[cpp-threads] Update

Mon Jul 10 21:52:50 BST 2006

> -----Original Message-----
> From: cpp-threads-bounces at decadentplace.org.uk 
> [mailto:cpp-threads-bounces at decadentplace.org.uk] On Behalf 
> Of Peter Dimov
> Sent: Monday, July 03, 2006 1:51 AM
> To: C++ threads standardisation
> Subject: Re: [cpp-threads] Update
> 
> Boehm, Hans wrote:
> 
> > I made another pass over the atomic operations proposals that were 
> > previously discussed here, and turned them into N2047 
> > 
> (http://www.open-std.org/jtc1/sc22/wg21/docs/papers/2006/n2047.html).
> 
> I like the new direction the atomic interface is taking.
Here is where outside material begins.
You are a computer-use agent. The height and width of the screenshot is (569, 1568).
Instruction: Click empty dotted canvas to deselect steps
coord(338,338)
Now 
> we just need to drop the "high-level" part entirely and work 
> out the remaining issues in the low-level part. :-)
The high level interface does seem to buy you some useful properties:

1) Things like double-checked locking work with just a declaration
change, as they do in Java.  My impression is that some people perceive
this as close to a requirement.

2) It can be directly applied to struct of bit-fields and the like.
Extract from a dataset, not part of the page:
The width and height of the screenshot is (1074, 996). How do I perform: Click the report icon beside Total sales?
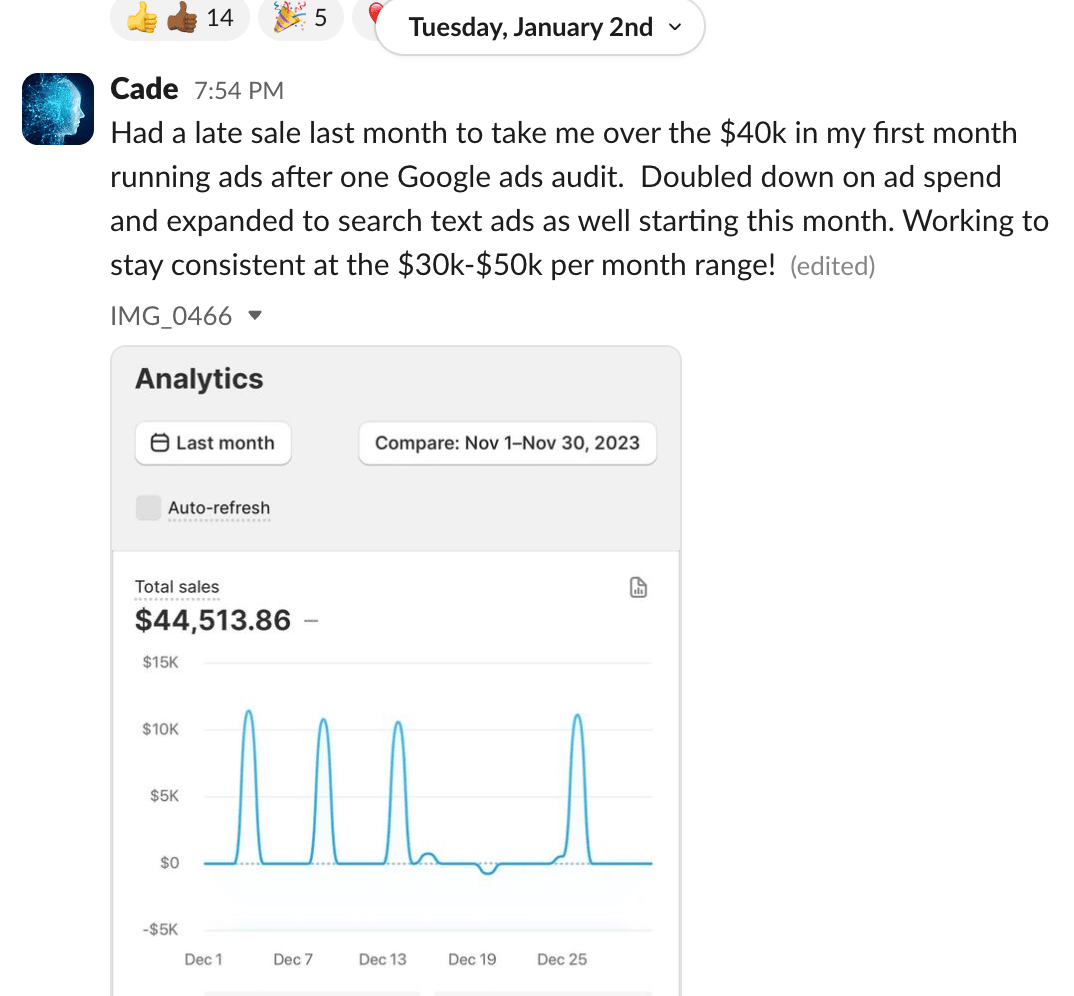(639, 588)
3) Parameterization w.r.t. ordering constraints, which can reduce the
amount of required library code.

> 
> * The main problem I see in the low-level interface is that 
> it has too many feature tests that basically support dead or 
> dying platforms. Sure, it grants us the ability to say that 
> we "support" nearly every platform, but what are the 
> practical benefits of doing so? From a practical point of 
> view, a platform either has atomics or it doesn't. One 
> difference that matters in practice is whether it has 
> double-width atomics, but the current interface doesn't 
> provide access to them.
I don't know whether platforms that don't support CAS will still be
important.  I'm concerned about both embedded processors, which I think
are sometimes weak there, and about older processor designs like PA-RISC
and SPARC V8.  Those generally still give you atomic loads and stores,
and those can be quite useful, even without CAS.

The double-width versions were there in the immediately preceding
version, and I can paste them back in.  The main difficulty is that
there are at least three different variants of some importance:

- 2 separate addresses, as in some M68K processors.  Those processors
probably aren't that interesting anymore, but with all the discussion of
transactional memory, and the comparative difficulty of general
implementations, I wonder whether something like this may still be
resurrected.
- double-width CAS.  (Intel X86-64, not in early AMD parts, as I recall.
Also X86-32, but that may be less interesting by 2010, I would hope.)
- single-width compare, double-width swap.  This is the Itanium 64-bit
solution.  It has the nice property that it suffices for most
algorithms, and is presumably simpler to implement than the previous
version.

And then there are various alignment constraints.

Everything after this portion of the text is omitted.